Foreclosure rates increased in the third quarter — a positive indicator that lenders are beginning to clear the backlog created by procedural delays resulting from the robo-signing mess, but portending a not-so-positive increase in the “shadow inventory” of homes that will be entering the foreclosure pipeline, adding to the backlog of unsold homes and putting more downward pressure on home prices, which have begun to wobble again.

Home Prices: Drifting Down

The closely-watched Standard & Poor’s-Case Shiller index of home prices in major metropolitan areas declined more steeply than expected in September, adding a 3.56 percent drop to the 3.5 percent loss recorded in August. But the year-over-year decline for September was the smallest in the past seven months.

The downward drift in most cities was “discouraging,” David Blitzer, chairman of the S&P index committee, acknowledged in a press statement, but “the plunging collapse of prices seen in 2007-2009 seems to be behind us. A “sustained recovery,” he added, “will probably need a stronger economy.”

Economy: Looking Better

Some recent reports seem to be pointing noticeably, if not dramatically, in that direction.

The Commerce Department reported that gross domestic product (GDP) increased more slowly than originally estimated in the third quarter – 2 percent vs. 2.5 percent ―which would not ordinarily count as good news. But the reduction was triggered by a decline in inventory levels, which suggests that the growth rate is likely to be stronger in the final quarter of this year.

The Conference Board’s Index of Leading Economic Indicators increased by nearly 1 percent in October ― another “better than expected” performance and the largest jump in this index since February.
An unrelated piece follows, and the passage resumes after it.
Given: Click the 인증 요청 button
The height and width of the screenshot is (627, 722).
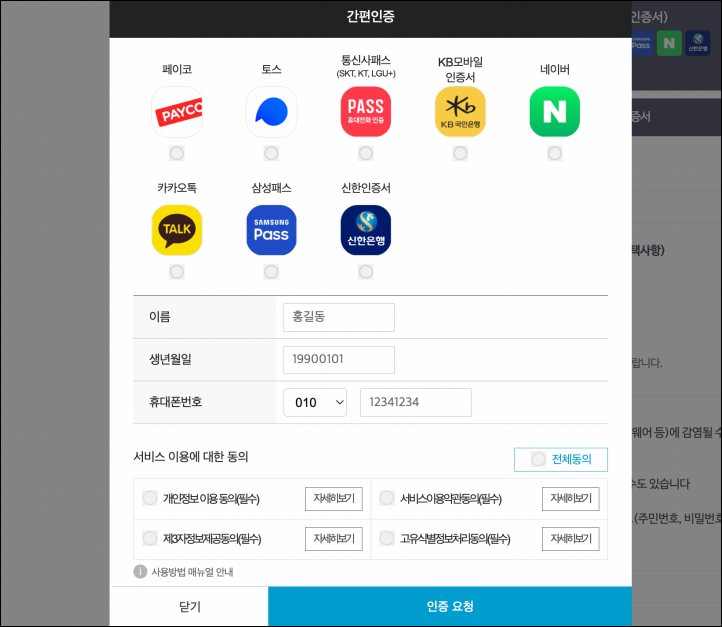Looking at the screenshot, I should point(450,606).
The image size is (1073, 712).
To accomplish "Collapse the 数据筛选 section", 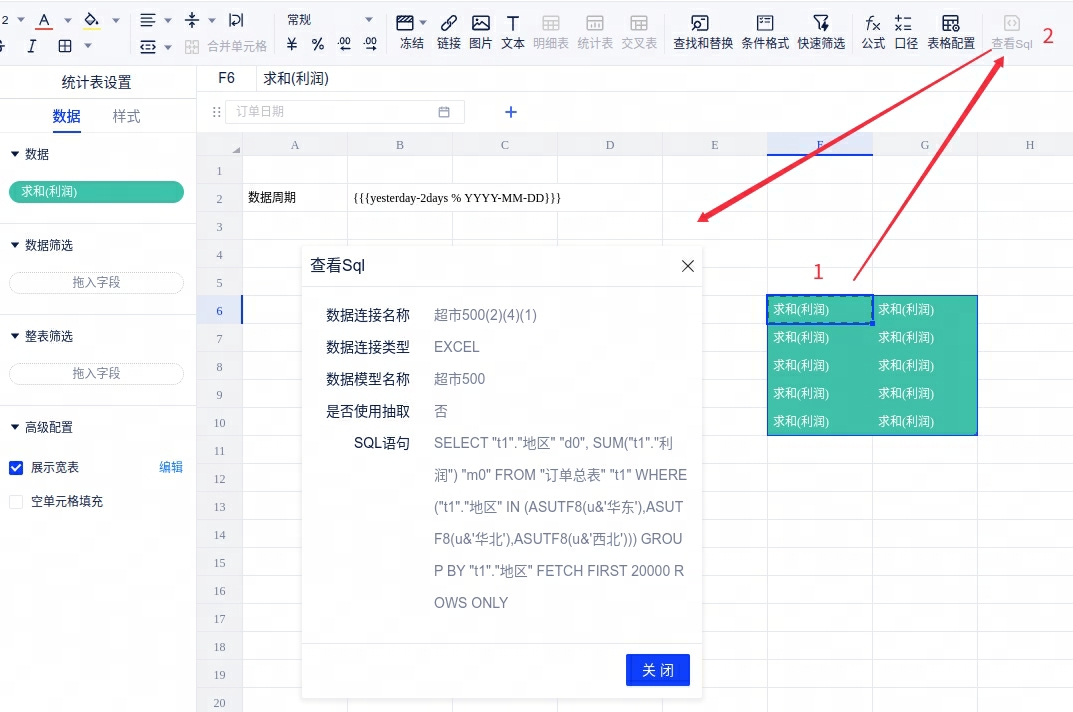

Factory output also increased in September, posting its largest gain in the past three months and accounting for most of the 0.7 percent manufacturing increase reported by the Federal Reserve.
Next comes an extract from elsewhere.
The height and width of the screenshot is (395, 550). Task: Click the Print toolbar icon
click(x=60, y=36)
Manufacturers reported nearly $33 billion in new orders for machinery equipment in September, the largest total they have booked since July 2008.

Retail sales increased by 0.5 percent in October, boosted by purchases of electronics equipment, which reached the highest level in the past two years. Record in-store and on-line purchases on “Black Friday”, the day after Thanksgiving, have also led at least some analysts to conclude that the crucial holiday season may be better than they have been predicting.

The Conference Board’s Consumer Confidence Index and the Thomson-Reuters/University of Michigan’s confidence gauge, which have been pointing in opposite directions much of this year, both posted gains in November. The Conference Board reading soared to 56 compared with 40.9 in November, as consumers’ perceptions of current conditions and expectations for the next six months both improved.

Consumer spending increased at an annualized rate of 2.4 percent in the third quarter, the most robust reading so far this year, according to a Federal Reserve report, despite a decline in consumer income. Some economists note that recent spending gains have come at the expense of consumer savings, which declined in September – a trend that, these analysts contend, is not sustainable. Others point out that the savings rate tends to be something of a moving target, adjusted frequently because of its volatility. They attribute the spending gains to more sustainable factors, such as low inflation, increasing consumer confidence, and low interest rates.

European Cloud

Despite the accumulation of strong or strengthening economic reports, some economists think the risks of another recession are still rising, largely because of the fallout from the deepening debt crisis in Europe.

“Deteriorating fiscal realities [in Europe] are keeping many a trader awake at night, reliving the nightmare of the near-collapse of financial markets in the wake of the Lehman Brothers bankruptcy,” researchers at the Federal Reserve Bank of San Francisco warn in a recently published paper. “Prudence suggests that the fragile state of the U.S. economy would not easily withstand turbulence coming across the Atlantic,” the authors note. “However, if we navigate the storm though the second half of 2012,” they add, “it appears that danger will recede rapidly in 2013.” We just have to get from here to there.